Vagrant is an amazing tool. It's quite substantially changed my workflows in a variety of areas. It's a particularly interesting tool for building packages or running tests across multiple OS's or distributions from a single set of scripts.
A recent example of the usefulness of Vagrant is the new packaging and testing work undertaken in the Sensu project. The project set out to build a new set of native OS packages with a goal of making Sensu easy to deploy on a variety of platforms and without a lot of the friction that sometimes accompanies Ruby apps.
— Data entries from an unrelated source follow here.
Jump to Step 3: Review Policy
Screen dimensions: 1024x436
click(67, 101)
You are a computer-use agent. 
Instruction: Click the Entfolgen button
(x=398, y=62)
As part of the packaging effort we needed a simple mechanism to build native packages on the relevant platforms, ie: .deb's on debian and .rpm on redhat/centos.
We ended up using a combination of Vagrant and some homegrown tools such as Bunchr.
You can see the work in these 2 repos:
Both codebases contain a para-vagrant.sh script that is used in place of the normal vagrant up to kick off parallel provisioning tasks. sensu-tests is the more interesting example as it runs a set of rspec tests against Sensu across 14 VM's and this will likely grow to encompass other OS's in the future. The tests are executed as Vagrant provisioners (a combo of Chef and shell to call rspec).
The simplest way to use multi-VM's with Vagrant is the typical vagrant up. However, this will boot and run the provisioning tasks sequentially on each VM. With 14 VM's to test, this process can take a long time.
Can we speed this up? Yes. In fact we were able to reduce the time taken to run the sensu-build tasks from about 33 minutes to 12 minutes, and reduced sensu-tasks from almost 90 minutes to 15!